CUPE New Brunswick expresses profound disappointment in the Government of New Brunswick’s recently released memo that prohibits government employees from making land acknowledgements.
“Our union is committed to decolonization and reconciliation, and recognizing the stolen land on which we live is the bare minimum that we can do,” said Dana Wesley, Senior Officer for Indigenous Rights.
CUPE NB supports our members’ efforts to further the goals of reconciliation by making land acknowledgements. The union urges its members to use unequivocally the words “unceded”, “unsurrendered”, and “stolen” to describe the lands upon which we live.
“Any attempt to discipline our members for making land acknowledgements will be met with grievances,” said Steve Drost, President of CUPE NB. “This is an unconscionable directive that flies in the face of reconciliation, and we view it as a violation of the right to free speech.”

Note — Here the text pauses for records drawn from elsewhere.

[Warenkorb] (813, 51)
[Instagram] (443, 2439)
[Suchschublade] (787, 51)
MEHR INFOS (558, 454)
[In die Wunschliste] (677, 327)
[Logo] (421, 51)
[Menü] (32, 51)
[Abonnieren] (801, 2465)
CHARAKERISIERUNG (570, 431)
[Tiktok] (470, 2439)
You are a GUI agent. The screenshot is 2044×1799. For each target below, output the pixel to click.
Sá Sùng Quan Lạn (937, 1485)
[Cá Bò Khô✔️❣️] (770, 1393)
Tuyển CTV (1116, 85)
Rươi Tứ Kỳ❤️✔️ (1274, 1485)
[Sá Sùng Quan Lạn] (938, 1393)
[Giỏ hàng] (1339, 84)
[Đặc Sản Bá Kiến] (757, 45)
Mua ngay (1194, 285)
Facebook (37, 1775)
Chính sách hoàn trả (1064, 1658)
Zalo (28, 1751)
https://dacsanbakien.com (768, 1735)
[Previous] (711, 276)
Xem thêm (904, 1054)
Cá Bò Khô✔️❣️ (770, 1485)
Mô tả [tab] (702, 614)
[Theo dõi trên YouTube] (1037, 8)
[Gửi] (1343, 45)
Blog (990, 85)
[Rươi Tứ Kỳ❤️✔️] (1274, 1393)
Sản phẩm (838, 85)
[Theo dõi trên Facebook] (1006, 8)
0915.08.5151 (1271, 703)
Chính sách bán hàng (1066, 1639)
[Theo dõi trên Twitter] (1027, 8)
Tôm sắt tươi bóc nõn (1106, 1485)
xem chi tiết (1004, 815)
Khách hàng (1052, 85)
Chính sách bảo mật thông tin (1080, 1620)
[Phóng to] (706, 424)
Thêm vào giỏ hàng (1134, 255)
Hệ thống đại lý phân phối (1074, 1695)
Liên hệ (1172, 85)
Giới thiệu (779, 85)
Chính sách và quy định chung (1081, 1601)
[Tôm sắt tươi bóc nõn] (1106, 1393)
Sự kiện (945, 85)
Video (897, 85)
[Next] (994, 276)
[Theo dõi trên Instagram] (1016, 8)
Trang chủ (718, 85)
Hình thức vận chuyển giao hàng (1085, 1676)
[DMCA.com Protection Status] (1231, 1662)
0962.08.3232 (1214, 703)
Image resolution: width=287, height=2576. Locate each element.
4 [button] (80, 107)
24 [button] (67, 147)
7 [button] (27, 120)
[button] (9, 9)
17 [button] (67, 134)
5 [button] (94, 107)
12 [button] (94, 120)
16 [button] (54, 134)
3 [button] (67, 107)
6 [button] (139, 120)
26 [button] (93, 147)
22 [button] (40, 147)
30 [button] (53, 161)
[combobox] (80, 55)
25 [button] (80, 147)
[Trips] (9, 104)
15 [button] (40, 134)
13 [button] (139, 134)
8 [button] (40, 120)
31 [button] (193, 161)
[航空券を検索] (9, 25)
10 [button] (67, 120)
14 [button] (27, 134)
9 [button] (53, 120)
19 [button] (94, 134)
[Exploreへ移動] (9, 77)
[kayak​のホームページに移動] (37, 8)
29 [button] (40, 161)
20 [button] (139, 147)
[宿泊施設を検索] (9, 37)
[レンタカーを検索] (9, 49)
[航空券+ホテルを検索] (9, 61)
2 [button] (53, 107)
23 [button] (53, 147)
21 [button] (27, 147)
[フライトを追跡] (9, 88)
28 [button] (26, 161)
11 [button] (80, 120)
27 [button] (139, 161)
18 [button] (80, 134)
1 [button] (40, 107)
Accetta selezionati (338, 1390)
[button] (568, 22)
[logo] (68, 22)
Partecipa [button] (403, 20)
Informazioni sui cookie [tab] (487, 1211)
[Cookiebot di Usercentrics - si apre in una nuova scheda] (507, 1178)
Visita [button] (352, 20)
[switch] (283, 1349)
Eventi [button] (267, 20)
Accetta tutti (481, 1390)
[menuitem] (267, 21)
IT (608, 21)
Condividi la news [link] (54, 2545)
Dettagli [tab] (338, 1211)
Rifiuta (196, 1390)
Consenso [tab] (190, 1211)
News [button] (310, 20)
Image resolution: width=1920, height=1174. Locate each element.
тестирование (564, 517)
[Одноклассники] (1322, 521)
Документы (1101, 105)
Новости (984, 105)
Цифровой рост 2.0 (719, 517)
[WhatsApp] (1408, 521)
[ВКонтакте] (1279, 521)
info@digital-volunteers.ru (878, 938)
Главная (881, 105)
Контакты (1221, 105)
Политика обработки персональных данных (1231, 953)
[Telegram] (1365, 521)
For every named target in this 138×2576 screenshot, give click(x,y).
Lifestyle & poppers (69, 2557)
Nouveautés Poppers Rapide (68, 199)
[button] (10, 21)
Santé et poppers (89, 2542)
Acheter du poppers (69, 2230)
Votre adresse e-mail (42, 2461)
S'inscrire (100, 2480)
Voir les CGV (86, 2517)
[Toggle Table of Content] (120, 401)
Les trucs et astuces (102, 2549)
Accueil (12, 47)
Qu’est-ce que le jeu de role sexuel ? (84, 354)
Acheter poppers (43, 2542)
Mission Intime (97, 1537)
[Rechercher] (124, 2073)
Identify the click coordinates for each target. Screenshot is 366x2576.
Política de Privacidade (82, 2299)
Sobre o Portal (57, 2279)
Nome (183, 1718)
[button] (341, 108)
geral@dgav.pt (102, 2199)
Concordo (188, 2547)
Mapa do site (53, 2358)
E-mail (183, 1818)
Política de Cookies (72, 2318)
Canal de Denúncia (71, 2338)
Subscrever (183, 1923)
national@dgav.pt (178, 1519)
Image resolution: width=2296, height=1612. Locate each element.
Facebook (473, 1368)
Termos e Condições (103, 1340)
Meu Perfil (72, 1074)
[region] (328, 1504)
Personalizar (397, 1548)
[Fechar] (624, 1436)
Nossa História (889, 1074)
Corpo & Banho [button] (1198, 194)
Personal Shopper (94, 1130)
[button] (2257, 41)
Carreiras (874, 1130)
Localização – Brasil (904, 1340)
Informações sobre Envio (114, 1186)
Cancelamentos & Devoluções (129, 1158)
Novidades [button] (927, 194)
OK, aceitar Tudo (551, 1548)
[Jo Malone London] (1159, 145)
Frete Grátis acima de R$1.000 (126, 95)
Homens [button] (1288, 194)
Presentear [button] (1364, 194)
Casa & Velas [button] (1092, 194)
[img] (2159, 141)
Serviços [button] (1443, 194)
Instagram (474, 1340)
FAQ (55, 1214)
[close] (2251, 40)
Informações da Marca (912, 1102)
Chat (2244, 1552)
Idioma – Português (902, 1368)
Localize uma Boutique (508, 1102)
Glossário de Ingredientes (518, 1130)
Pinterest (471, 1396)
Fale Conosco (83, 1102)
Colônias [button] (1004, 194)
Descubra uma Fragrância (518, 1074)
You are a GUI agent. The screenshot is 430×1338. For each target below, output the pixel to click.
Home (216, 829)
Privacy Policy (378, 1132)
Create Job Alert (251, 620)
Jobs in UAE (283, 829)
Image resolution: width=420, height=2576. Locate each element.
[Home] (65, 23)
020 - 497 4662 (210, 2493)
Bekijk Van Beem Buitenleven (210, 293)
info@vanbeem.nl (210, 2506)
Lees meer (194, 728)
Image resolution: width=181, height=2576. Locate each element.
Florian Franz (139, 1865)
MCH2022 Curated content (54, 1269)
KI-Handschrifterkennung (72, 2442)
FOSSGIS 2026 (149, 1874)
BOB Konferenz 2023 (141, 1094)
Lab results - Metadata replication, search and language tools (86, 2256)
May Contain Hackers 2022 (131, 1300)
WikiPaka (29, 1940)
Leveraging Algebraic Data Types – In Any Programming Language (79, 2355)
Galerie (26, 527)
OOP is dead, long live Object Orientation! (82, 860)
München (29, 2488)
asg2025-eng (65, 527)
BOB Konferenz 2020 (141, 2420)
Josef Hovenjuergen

CUPE NB members understand that colonization is not a thing of the past, but that it continues into the present. The Government of New Brunswick’s memo is an example of this colonial power. In seeking to prohibit employees from using factually accurate words like “unceded” and “unsurrendered”, the memo implies that this land was ceded or surrendered. This is a colonial attempt to undermine Indigenous sovereignty. Moreover, it infringes on our members’ right to free expression, and it attempts to pit public sector workers against Indigenous communities.
“That New Brunswick exists on the stolen, unceded and unsurrendered lands of the Mi’kmaq, Wolastoqey and Peskotomuhkati is not up for debate – it is a fact,” Drost said.
On behalf of the 28,000 CUPE members of New Brunswick, many of whom are Indigenous, we affirm our solidarity with Indigenous communities in New Brunswick in their struggle for justice.